**DIRECTIONS**
Pull every line holding the word "agent" from the data below and copy it.

**INPUT**

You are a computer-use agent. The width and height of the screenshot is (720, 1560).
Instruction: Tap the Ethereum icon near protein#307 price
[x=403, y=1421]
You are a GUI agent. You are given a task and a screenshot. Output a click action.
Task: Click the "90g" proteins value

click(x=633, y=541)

==

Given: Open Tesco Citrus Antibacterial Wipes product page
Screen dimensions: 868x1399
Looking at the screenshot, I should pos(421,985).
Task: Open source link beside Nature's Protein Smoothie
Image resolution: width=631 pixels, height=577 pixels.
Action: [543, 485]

**TASK RESPONSE**
You are a computer-use agent. The width and height of the screenshot is (720, 1560).
You are a GUI agent. You are given a task and a screenshot. Output a click action.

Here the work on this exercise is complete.